Pour s’assurer que Trump ne soit pas réélu, il était évident pour lui qu’il ne fallait pas blâmer ces personnes qui étaient prêtes à virer leur chemise pour leur patrie.

« [Dans un autre groupe], les républicains ne me donnaient pas l’impression qu’ils avaient une plateforme pour décompresser sans être blâmés pour Trump », explique-t-il.

« Il y a des républicains qui sont pris entre deux chaises et qui sont déchirés avec l’idée de voter contre leur parti. La mission, c’est de voter pour tasser Trump. [Ensuite], le Parti républicain va devoir se reconstruire, par contre c’est impossible tant qu’il [Trump] sera en poste », ajoute l’homme qui se considère maintenant comme un indépendant, mais qui a déjà flirté avec les idées républicaines de l’ère prétrumpienne.

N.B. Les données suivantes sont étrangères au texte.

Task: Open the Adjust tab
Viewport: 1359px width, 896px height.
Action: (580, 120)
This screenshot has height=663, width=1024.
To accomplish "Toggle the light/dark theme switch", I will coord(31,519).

Sur la reconstruction, Monica Haft est bien d’accord avec M. Ruiz. Comme Lê Hoàng Nguyên, elle est nostalgique du Parti républicain des années 80-90.

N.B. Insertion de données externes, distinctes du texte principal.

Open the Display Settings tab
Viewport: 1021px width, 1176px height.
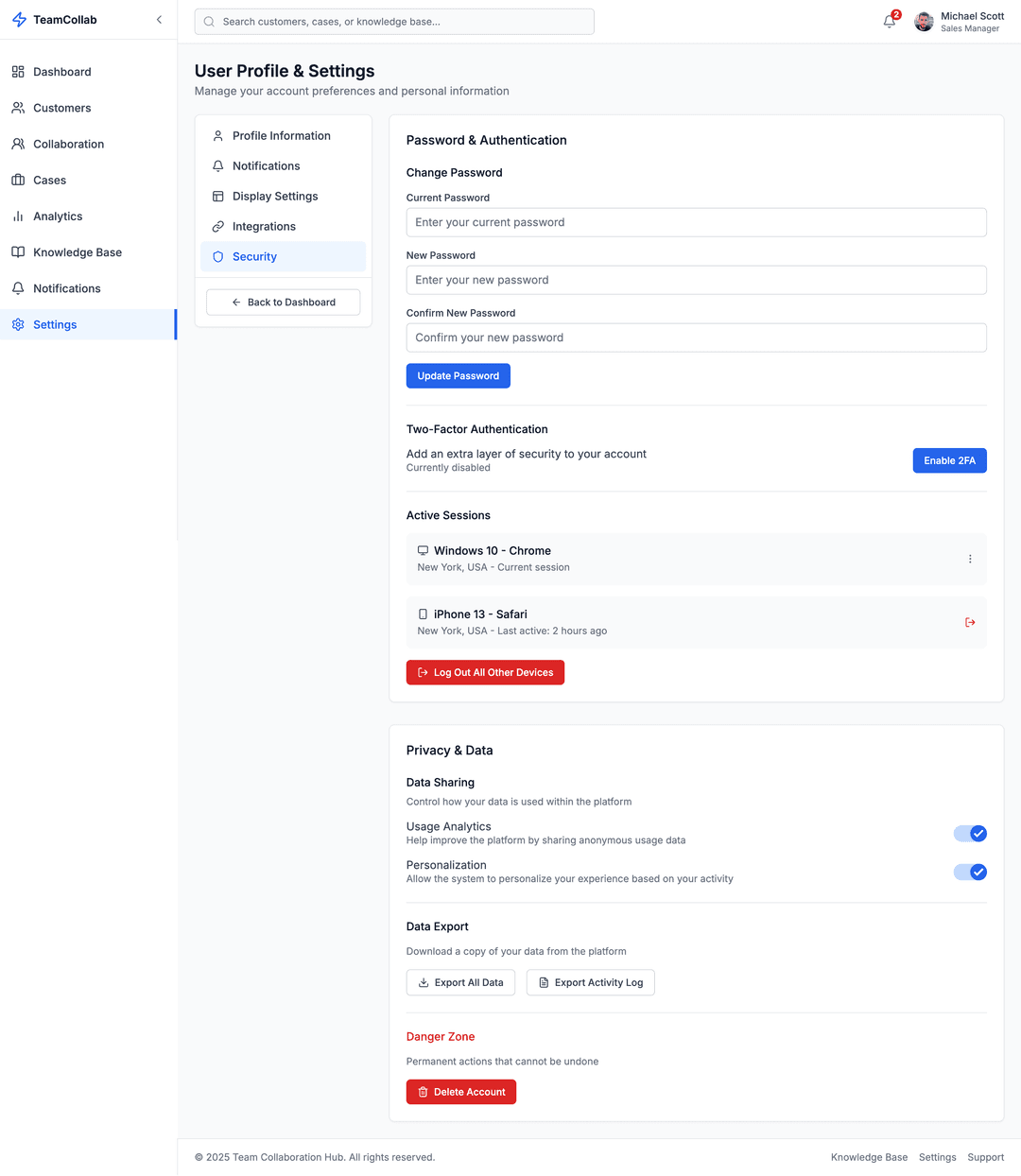(275, 197)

« Les dirigeants des quatre dernières années ont détruit le parti, de leurs propres mains, par leurs propres actions. Personne d’autre », décrit Mme Haft.

« Il y a vraiment une purge qui doit se faire dans le leadership [du parti]. Les Mitch McConnell [chef de la majorité républicaine au Sénat et sénateur du Kentucky] et Lindsey Graham [sénateur républicain de la Caroline du Sud], ils doivent partir. Et s’ils s’en vont, et qu’on voit des changements dans le Parti républicain pour ramener le genre de personne et de leader que j’ai respecté, avec des politiques inclusives, au moins comme la plateforme le laisse entendre, là je penserai [à revenir au parti] », affirme-t-elle.

Car pour l’instant, que ce soit Mme Haft ou M. Nguyên, il n’est pas clair que leur vote restera démocrate dans quatre ans. « Je ne pense pas que je me sentirai un jour à la maison chez les démocrates, mais je peux très bien vivre avec un vote pour Joe Biden », ajoute Monica Haft.

Ils veulent d’abord reprendre leur pays des mains de Trump et cela passe par un vote démocrate en 2020. Pour le reste, on verra.